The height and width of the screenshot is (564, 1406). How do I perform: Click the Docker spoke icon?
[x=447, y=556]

**********

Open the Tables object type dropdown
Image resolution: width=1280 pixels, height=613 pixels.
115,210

**********

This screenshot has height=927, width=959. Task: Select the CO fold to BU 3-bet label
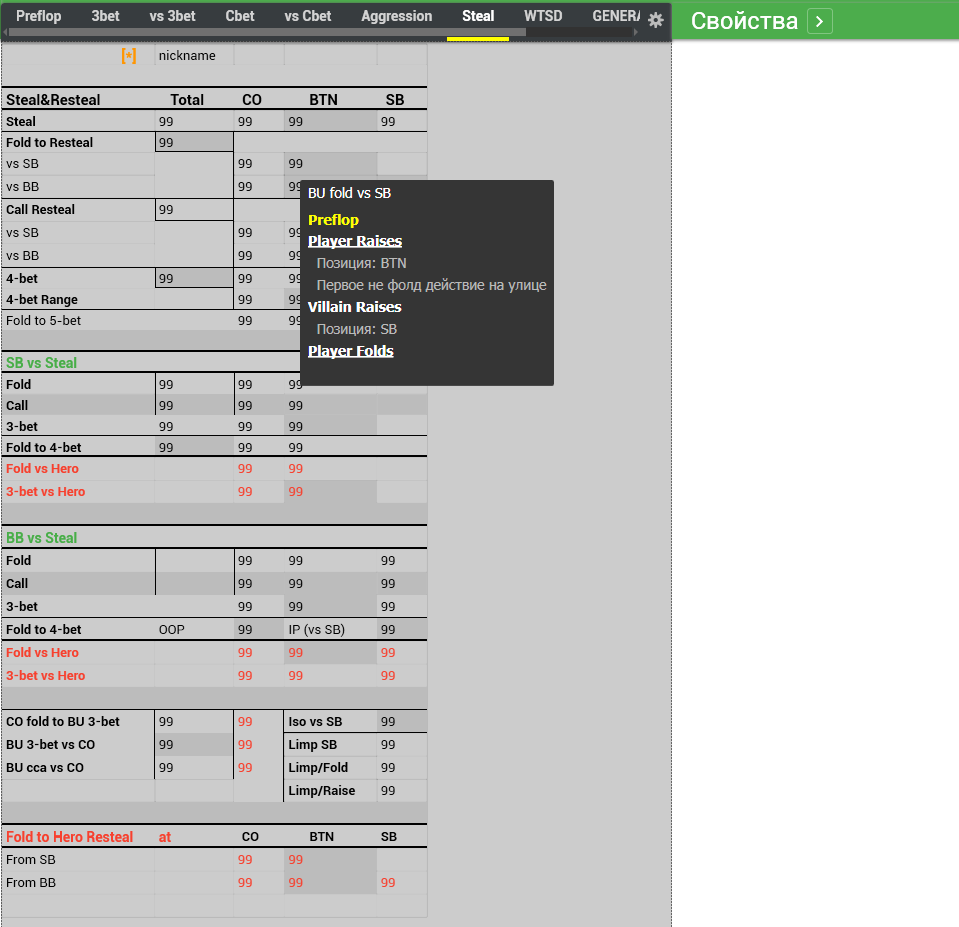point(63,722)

**********

## Exercise prompt
Convert the records from the line containing "The height and" through the line containing "[x=447, y=556]" into a Markdown table with two columns, Row and Line, numbering each row and leaving out blank lines.

## Correct answer
| Row | Line |
|---|---|
| 1 | The height and width of the screenshot is (564, 1406). How do I perform: Click the Docker spoke icon? |
| 2 | [x=447, y=556] |